Task goal >> The reply should contain each record below, returned exactly as given.

Material for this task >>
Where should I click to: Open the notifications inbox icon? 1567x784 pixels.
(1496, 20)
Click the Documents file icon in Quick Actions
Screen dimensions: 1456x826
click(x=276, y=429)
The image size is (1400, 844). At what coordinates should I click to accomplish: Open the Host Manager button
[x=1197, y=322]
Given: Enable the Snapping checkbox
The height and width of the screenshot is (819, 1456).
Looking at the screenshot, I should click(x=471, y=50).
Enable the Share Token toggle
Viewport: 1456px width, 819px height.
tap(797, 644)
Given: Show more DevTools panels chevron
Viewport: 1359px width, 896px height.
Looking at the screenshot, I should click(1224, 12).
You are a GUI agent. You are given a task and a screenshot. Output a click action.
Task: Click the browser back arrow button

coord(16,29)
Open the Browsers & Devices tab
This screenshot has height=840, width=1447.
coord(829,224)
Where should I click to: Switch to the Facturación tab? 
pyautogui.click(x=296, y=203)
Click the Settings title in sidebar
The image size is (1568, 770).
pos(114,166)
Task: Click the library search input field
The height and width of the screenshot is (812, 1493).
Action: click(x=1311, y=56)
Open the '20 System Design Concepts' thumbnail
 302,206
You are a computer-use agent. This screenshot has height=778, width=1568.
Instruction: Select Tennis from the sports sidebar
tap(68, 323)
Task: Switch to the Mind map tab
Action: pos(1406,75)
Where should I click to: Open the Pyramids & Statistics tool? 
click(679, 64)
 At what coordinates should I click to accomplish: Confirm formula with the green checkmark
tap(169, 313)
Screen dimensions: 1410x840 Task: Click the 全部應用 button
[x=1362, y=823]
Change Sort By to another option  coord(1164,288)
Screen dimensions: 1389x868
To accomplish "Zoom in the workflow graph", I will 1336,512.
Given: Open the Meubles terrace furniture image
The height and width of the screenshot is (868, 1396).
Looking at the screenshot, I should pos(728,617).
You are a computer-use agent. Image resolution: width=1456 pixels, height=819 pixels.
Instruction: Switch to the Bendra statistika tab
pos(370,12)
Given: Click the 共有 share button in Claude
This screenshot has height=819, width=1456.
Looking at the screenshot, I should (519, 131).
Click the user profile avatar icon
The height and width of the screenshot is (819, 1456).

Expected answer >>
Where should I click to: Open the notifications inbox icon? 1567x784 pixels.
(1496, 20)
Click the Documents file icon in Quick Actions
Screen dimensions: 1456x826
click(x=276, y=429)
The image size is (1400, 844). At what coordinates should I click to accomplish: Open the Host Manager button
[x=1197, y=322]
Given: Enable the Snapping checkbox
The height and width of the screenshot is (819, 1456).
Looking at the screenshot, I should click(x=471, y=50).
Enable the Share Token toggle
Viewport: 1456px width, 819px height.
tap(797, 644)
Given: Show more DevTools panels chevron
Viewport: 1359px width, 896px height.
Looking at the screenshot, I should click(1224, 12).
You are a GUI agent. You are given a task and a screenshot. Output a click action.
Task: Click the browser back arrow button

coord(16,29)
Open the Browsers & Devices tab
This screenshot has height=840, width=1447.
coord(829,224)
Where should I click to: Switch to the Facturación tab? 
pyautogui.click(x=296, y=203)
Click the Settings title in sidebar
The image size is (1568, 770).
pos(114,166)
Task: Click the library search input field
The height and width of the screenshot is (812, 1493).
Action: click(x=1311, y=56)
Open the '20 System Design Concepts' thumbnail
 302,206
You are a computer-use agent. This screenshot has height=778, width=1568.
Instruction: Select Tennis from the sports sidebar
tap(68, 323)
Task: Switch to the Mind map tab
Action: pos(1406,75)
Where should I click to: Open the Pyramids & Statistics tool? 
click(679, 64)
 At what coordinates should I click to accomplish: Confirm formula with the green checkmark
tap(169, 313)
Screen dimensions: 1410x840 Task: Click the 全部應用 button
[x=1362, y=823]
Change Sort By to another option  coord(1164,288)
Screen dimensions: 1389x868
To accomplish "Zoom in the workflow graph", I will 1336,512.
Given: Open the Meubles terrace furniture image
The height and width of the screenshot is (868, 1396).
Looking at the screenshot, I should pos(728,617).
You are a computer-use agent. Image resolution: width=1456 pixels, height=819 pixels.
Instruction: Switch to the Bendra statistika tab
pos(370,12)
Given: Click the 共有 share button in Claude
This screenshot has height=819, width=1456.
Looking at the screenshot, I should (519, 131).
Click the user profile avatar icon
The height and width of the screenshot is (819, 1456).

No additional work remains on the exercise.